メールマガジン「Nutrition News」 Vol.138
2014年度ダノン学術研究助成金受贈者による研究報告
抗食品アレルギーワクチンへの乳酸菌の利用
東京農工大学大学院・農学研究院  

好田 正 先生
 アレルギーは体外から侵入する抗原に対する過剰な免疫応答により誘導される疾患ですが、通常は食品に対して免疫系は応答しません。この現象は経口免疫寛容と呼ばれ、日々多量に体内に取り込まれる食品に対して不要な免疫応答を引き起こさないための免疫系の特殊な仕組みです。一方で、経口免疫寛容の誘導機構は明らかでなく、その破綻は食品アレルギーの原因の一つであると考えられています。そのため、過去の多くの研究において、破綻した経口免疫寛容を正常に誘導し直すことで食品アレルギーを治療する試みが食品アレルギー患者に対して実施されてきたものの、その有効性を示す報告は極めて少ないのが現状です。
 

要旨

 我々はこれまでに卵白アレルゲンであるオボアルブミン(OVA)に対する食品アレルギーモデルマウスを用いて、食品アレルギー状態下においても経口免疫寛容は正常に誘導されていること、および事前にOVA分解物を摂取させて経口免疫寛容を誘導するとその後に未分解なOVAを摂取させても食品アレルギーは誘導されないことを明らかにした。

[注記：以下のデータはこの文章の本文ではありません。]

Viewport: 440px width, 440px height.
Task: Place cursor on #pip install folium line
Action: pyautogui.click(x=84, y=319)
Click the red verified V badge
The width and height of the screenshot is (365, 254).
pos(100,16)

 OVA分解物をワクチンとして広く応用するためには、有効な効果を得るために必要なOVA分解物の摂取量を低減化することが今後の課題となるため、より少量で効果を得ることの出来るアジュバントの開発が必須である。そこで、本研究では過去に経口免疫寛容の促進効果が報告されている乳酸菌に着目し、分解抗原を用いた抗食品アレルギーワクチンのアジュバントとして利用可能な菌株を探索し効果を実証することを目的とした。

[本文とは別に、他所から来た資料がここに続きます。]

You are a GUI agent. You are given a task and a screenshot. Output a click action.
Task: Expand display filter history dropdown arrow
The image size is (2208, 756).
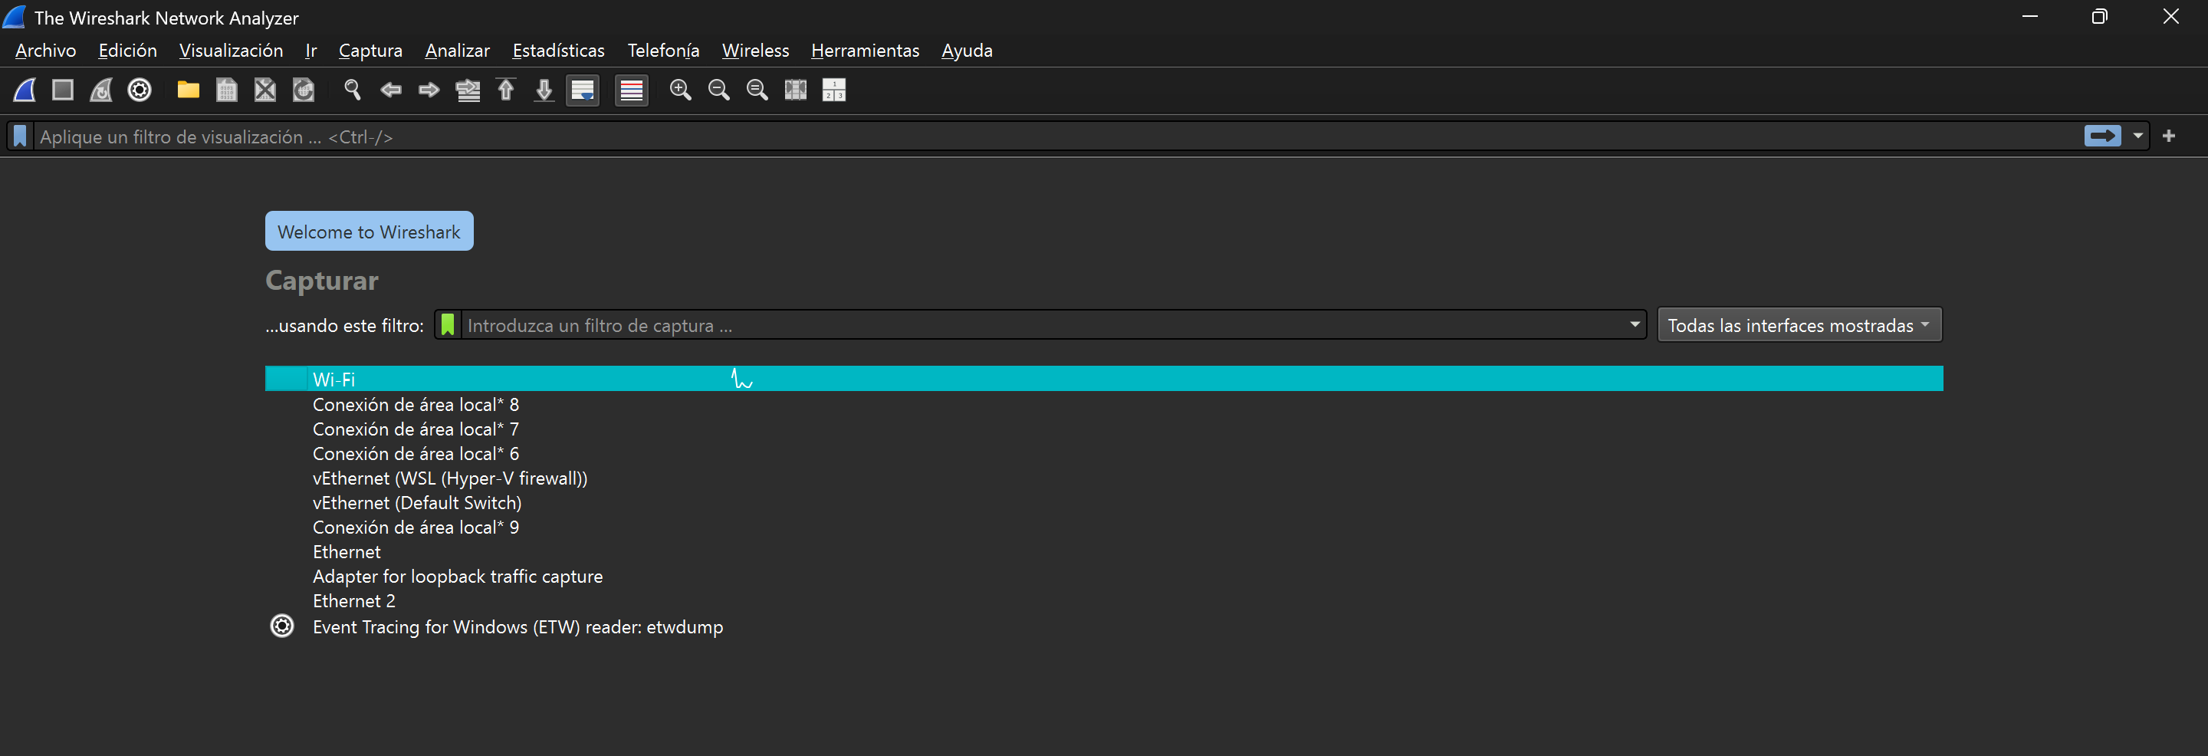click(2138, 136)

 本研究では、 BALB/cマウスにOVAのトリプシン分解物とともに各種乳酸菌を経口投与しOVAで免疫した後、脾臓細胞をin vitroで刺激して増殖応答を解析することで経口免疫寛容を促進する乳酸菌1菌株を選抜した。また、OVA特異的T細胞レセプタートランスジェニックマウスにOVAの分解物とともに選抜した乳酸菌を経口投与した後にOVAによる食物アレルギーを誘導し、血中IgE量でアレルギーの程度を評価したところ、選抜した乳酸菌株をアジュバントとして用いることで、食品アレルギーの予防に必要な分解アレルゲンの量を約2分の1に減らすことに成功した。これは経口免疫寛容を用いた食品アレルギーの予防法の確立へ繋がる大きな成果である。